# Contract Manufacturers



## luxe (Dec 28, 2010)

Are there any contract manufacturers in Southern California that can make and package bar soap by hand?  My soaps are complex with many steps to the packaging process so it is not just an ordinary project like a Dove bar, etc.

Please list any names and contact info if you have it.  Thanks!


----------



## normanm4 (Mar 7, 2011)

*Outsourcing production*

Definitey expensive to do stateside unless you can find someone on one of the forums to subcontract. You can outsource to china quite easily. A good place to start is http://www.globalsources.com/ . There are many suppliers with ratings to make your search easier. All the best,

Mike


----------



## madpiano (Apr 1, 2011)

why would anyone want to give even more jobs to chinese people in the current economic climate?

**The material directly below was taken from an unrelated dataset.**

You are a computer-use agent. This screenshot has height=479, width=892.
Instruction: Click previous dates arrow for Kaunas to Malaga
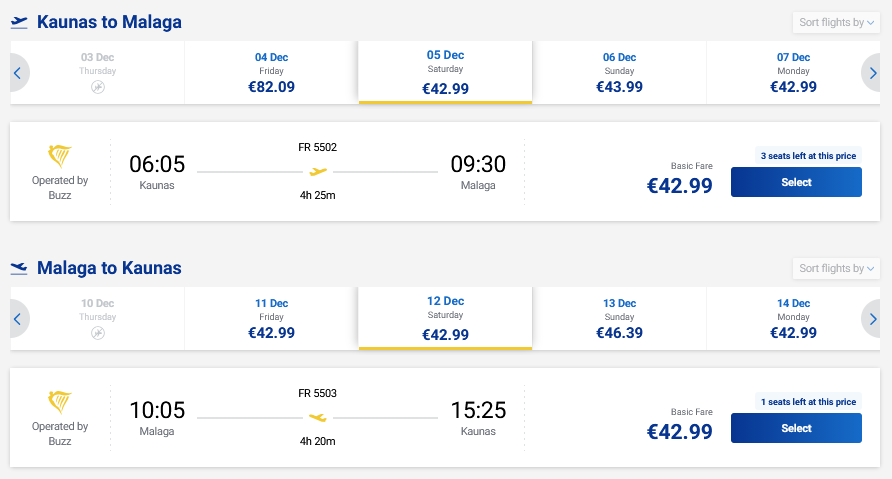click(x=19, y=73)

Maybe she should have a call-centre in India as well? 

Grrrr.... :evil:


----------



## carebear (Apr 1, 2011)

madpiano said:
			
		

> why would anyone want to give even more jobs to chinese people in the current economic climate? Maybe she should have a call-centre in India as well?
> 
> Grrrr.... :evil:


Um, because work done overseas costs less in many cases. And high overhead is one reason businesses fail. 

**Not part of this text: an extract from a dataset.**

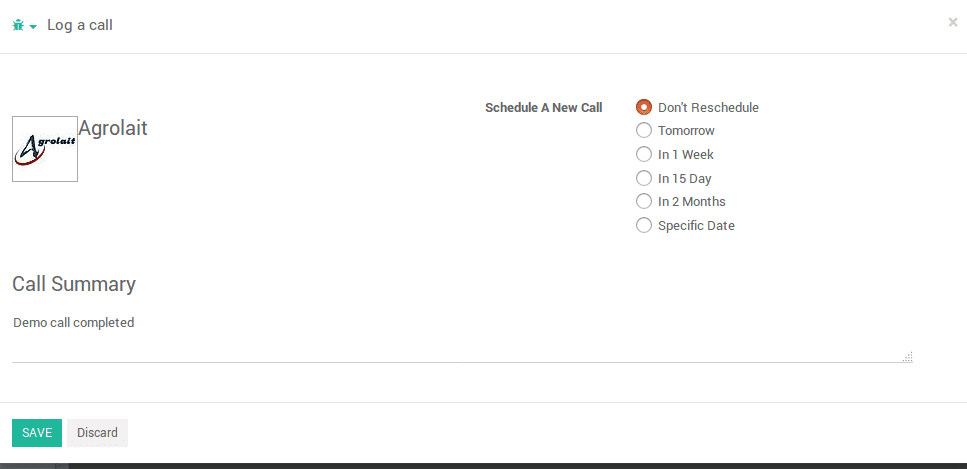Screen dimensions: 967x469
Task: Select the In 1 Week radio button
Action: [644, 154]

When Americans start relishing paying higher prices, we can abandon having mfg and other jobs offshore. Until then, it is a business owner's right and responsibility to consider the option.


----------



## soapbuddy (Apr 1, 2011)

Try http://www.rainshadowlabs.com/


----------



## madpiano (Apr 10, 2011)

carebear said:
			
		

> madpiano said:
> 
> 
> 
> ...



But does it really cost less? Their hourly rate may be lower, but then you have to factor in transport, carbon foot print and import taxes, which are all very direct and visible. But what about the indirect costs? If you export that job to China, you don't create that job in your backyard. That means your taxes will have to pay for an unemployed person. This unemployed person gets less in state-handouts than a job would bring, so he/she doesn't spend much, which means that either they wont be able to buy from you (1 customer lost) or they wont be able to buy from other shops, which gives the other shops less profit and therefore they may have to let staff go and suddenly there are 2 unemployed people with less spending power...and round and round it goes. 

I think if you can't even afford the minimum wage of your country then it isn't time to outsource and if you only look at the direct costs, you are being very short-sighted.


----------



## TeriD (Feb 10, 2014)

*Looking for a contract manufacturer for Soap Bars in Southern California*

I would be interested in finding a seasoned  bar soap manufacturer in Southern California.

Thank you.
Kind regards,
Teri D.


----------